What's Different? (relative to the MQTT311 implementation)

SDK MQTT5 support comes from a separate client implementation. By doing so, we took the opportunity to incorporate feedback about the MQTT311 implementation that we could not apply without making breaking changes. If you're used to the MQTT311 implementation's API contract, there are a number of differences.

Major changes

  • The MQTT5 client does not treat initial connection failures differently from later connection failures. With the MQTT311 implementation, a failure during initial connect would halt reconnects.
  • The set of client lifecycle events is expanded and contains more detailed information whenever possible. All protocol data is exposed to the user.
  • MQTT operations are completed with the full associated ACK packet when possible.
  • New, optional behavioral configuration:
    • IoT Core specific validation - will validate and fail operations that break IoT Core specific restrictions
    • IoT Core specific flow control - will apply flow control to honor IoT Core specific per-connection limits and quotas
    • Flexible queue control - provides a number of options to control what happens to incomplete operations on a disconnection event
  • A new API has been added to query the internal state of the client's operation queue. This API allows the user to make more informed flow control decisions before submitting operations to the client. Simple, let-the-client-handle-it backpressure mechanisms are planned for future development.
  • Data can no longer back up on the socket. At most one frame of data is ever pending-write on the socket.
  • The MQTT5 client has a single message-received callback. Per-subscription callbacks are not supported.

Minor changes

  • Public API terminology has changed. You start or stop the MQTT5 client. This removes the semantic confusion with connect/disconnect as client-level controls vs. internal recurrent networking events.
  • With the MQTT311 implementation, there were two separate objects, a client and a connection. With MQTT5, there is only the client.

Not supported

Not all parts of the MQTT5 spec are supported by the implementation. We currently do not support:

  • AUTH packets and the authentication fields in the CONNECT packet
  • QoS 2

Client connection management

Once created, an MQTT5 client's configuration is immutable. Invoking start() on the client will put it into an active state where it recurrently establishes a connection to the configured remote endpoint. Reconnecting continues until you invoke stop().

    // Create the client
    let config : Mqtt5ClientConfig = {
        ...
    };

    let client : Mqtt5Client = new Mqtt5Client(config);

    // Attach event listeners
    client.on("messageReceived",(eventData: MessageReceivedEvent) : void => {
        console.log("Message Received event: " + JSON.stringify(eventData.message));
    });
    // etc...

    // Use the client
    client.start();
    ...

Invoking stop() breaks the current connection (if any) and moves the client into an idle state.
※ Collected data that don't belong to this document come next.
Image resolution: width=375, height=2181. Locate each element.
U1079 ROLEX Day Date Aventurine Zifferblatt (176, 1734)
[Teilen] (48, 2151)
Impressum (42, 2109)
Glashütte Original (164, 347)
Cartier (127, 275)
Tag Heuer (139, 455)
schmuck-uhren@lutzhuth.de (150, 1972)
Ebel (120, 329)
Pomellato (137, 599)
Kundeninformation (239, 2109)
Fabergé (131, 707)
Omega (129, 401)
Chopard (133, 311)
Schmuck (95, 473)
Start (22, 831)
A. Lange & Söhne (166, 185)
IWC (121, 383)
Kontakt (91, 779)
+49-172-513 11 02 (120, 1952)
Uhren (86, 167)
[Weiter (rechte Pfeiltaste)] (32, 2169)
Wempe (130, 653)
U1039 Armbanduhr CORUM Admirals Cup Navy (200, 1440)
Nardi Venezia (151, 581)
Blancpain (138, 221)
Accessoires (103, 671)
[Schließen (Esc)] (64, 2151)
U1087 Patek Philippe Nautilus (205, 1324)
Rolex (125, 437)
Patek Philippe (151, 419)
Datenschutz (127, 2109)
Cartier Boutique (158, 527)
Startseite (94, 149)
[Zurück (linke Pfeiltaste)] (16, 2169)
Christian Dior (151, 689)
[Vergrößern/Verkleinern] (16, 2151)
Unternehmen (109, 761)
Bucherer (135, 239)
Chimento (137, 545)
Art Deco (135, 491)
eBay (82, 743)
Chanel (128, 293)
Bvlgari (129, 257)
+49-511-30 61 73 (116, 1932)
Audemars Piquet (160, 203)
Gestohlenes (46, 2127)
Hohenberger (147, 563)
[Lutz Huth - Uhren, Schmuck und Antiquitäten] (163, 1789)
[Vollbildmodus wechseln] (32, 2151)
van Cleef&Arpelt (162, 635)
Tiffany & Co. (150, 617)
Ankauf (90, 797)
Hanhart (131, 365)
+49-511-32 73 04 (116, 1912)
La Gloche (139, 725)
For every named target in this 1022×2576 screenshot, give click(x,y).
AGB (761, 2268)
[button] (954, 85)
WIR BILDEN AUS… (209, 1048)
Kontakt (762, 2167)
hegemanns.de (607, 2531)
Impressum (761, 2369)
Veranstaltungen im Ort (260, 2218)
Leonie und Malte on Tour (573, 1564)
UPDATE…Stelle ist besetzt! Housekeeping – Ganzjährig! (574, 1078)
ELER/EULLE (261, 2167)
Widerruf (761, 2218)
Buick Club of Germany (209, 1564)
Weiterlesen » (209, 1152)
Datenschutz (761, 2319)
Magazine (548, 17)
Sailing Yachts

When finished with an MQTT5 client, you must call close() on it or any associated native resources may leak.

    // Shutdown and clean up
    const stopped = once(client, Mqtt5Client.STOPPED);
    client.stop();
    await stopped;

    // release any native resources associated with the client
    client.close();

Client Events

The MQTT5 client emits a set of events related to state and network status changes. Event listeners may be attached for each event you wish to react to. Each event emits a single collection of event data (which may be empty, based on the event).

AttemptingConnect

Emitted when the client begins to open a connection to the configured endpoint. The AttemptingConnectEvent contains no further data.

ConnectionSuccess

Emitted when a connection attempt succeeds based on receipt of an affirmative CONNACK packet from the MQTT broker. A ConnectionSuccessEvent includes the MQTT broker's CONNACK packet, as well as a NegotiatedSettings structure which contains the final values for all variable MQTT session settings (based on protocol defaults, client configuration, and server response).

ConnectionFailure

Emitted when a connection attempt fails at any point between DNS resolution and CONNACK receipt. In addition to an error code, additional data may be present in the ConnectionFailureEvent based on the context. For example, if the remote endpoint sent a CONNACK with a failing reason code, the CONNACK packet will be included in the event data.

Disconnect

Emitted when the client's network connection is shut down, either by a local action, event, or a remote close or reset. Only emitted after a ConnectionSuccess event: a network connection that is shut down during the connecting process manifests as a ConnectionFailure event. A DisconnectEvent will always include an error code. If the event is due to the receipt of a server-sent DISCONNECT packet, the packet will also be included with the event data.

Stopped

Emitted once the client has shutdown any associated network connection and entered an idle state where it will no longer attempt to reconnect. A StoppedEvent contains no additional data. Only emitted after an invocation of stop() on the client. A stopped client may always be started again.

MessageReceived

Emitted for each PUBLISH packet received by the client. MessageReceivedEvent data contains the complete PublishPacket received.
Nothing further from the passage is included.